Nevertheless, the study has certain limitations. The dataset includes only four vintage categories, and the imaging devices used are limited in type and diversity, which may affect the model’s generalization to broader market scenarios. Additionally, the current model exhibits performance degradation under challenging conditions such as glare, occlusion, and inconsistent lighting. These factors constrain its robustness and practical deployment.

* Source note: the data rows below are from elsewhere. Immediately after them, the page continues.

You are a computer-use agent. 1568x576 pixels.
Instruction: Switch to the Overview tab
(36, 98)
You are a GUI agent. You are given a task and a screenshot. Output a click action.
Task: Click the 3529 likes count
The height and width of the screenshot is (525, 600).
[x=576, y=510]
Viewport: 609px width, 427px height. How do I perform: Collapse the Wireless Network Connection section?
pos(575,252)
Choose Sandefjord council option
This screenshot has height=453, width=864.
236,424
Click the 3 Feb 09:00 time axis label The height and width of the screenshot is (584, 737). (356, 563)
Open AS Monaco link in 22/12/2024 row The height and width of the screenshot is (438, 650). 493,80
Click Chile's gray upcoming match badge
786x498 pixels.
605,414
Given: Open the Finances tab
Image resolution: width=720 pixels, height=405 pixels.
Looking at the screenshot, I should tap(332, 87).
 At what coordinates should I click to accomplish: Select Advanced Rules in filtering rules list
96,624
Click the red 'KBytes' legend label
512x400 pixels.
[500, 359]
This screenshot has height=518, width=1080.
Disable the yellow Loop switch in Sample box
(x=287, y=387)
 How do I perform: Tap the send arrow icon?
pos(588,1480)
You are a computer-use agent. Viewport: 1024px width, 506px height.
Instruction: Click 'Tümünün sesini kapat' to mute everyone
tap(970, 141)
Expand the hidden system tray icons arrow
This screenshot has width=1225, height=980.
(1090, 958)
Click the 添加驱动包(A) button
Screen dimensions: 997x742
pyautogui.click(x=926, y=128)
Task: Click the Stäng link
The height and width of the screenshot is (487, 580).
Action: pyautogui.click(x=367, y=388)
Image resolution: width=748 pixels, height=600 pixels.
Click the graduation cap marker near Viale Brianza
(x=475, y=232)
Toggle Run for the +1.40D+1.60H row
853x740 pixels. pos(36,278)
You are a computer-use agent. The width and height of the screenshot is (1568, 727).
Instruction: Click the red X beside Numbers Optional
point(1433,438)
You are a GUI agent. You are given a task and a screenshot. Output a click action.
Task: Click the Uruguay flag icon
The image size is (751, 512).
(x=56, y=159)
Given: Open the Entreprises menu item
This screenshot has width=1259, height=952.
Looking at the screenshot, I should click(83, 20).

Future work will address these limitations by expanding the dataset to include more vintages and devices, as well as images captured under diverse environmental conditions. In our future work, the illumination normalization and enhancement algorithms will be employed to address lighting variations in images. Leveraging existing methods such as Multi-Scale Retinex, Zero-DCE, RetinexNet and EnlightenGAN to improve color constancy and enhance images captured under non-uniform or low-light conditions. We also plan to incorporate spectral and fine-grained textural features to strengthen feature representation. Furthermore, strategies such as multimodal fusion, self-supervised learning, and incremental learning will be explored to enhance the model’s adaptability and scalability, ultimately supporting real-world applications in CRP market inspection.
Conclusions
This study presents a multi-stream feature fusion and meta-learning framework for vintage classification of CRP images captured using mobile devices. Key regions including the exocarp and the albedo patches are localized through object detection and bounding box refinement, enabling region-specific feature extraction. A three-branch network with intermediate feature interaction supports multi-stream representation learning. To address domain shift across devices, a MAML-based meta-learning module improves adaptation and generalization. Experiments on a four-class dataset show that the proposed method outperforms baseline models in Acc., F1-score, and robustness. Cross-device results confirm its effectiveness under limited data conditions.
These findings demonstrate the potential of combining deep learning with mobile imaging for practical CRP classification. The method provides a non-destructive, efficient, and scalable solution, offering valuable technical support for quality inspection, pricing, and authenticity verification in the CRP market.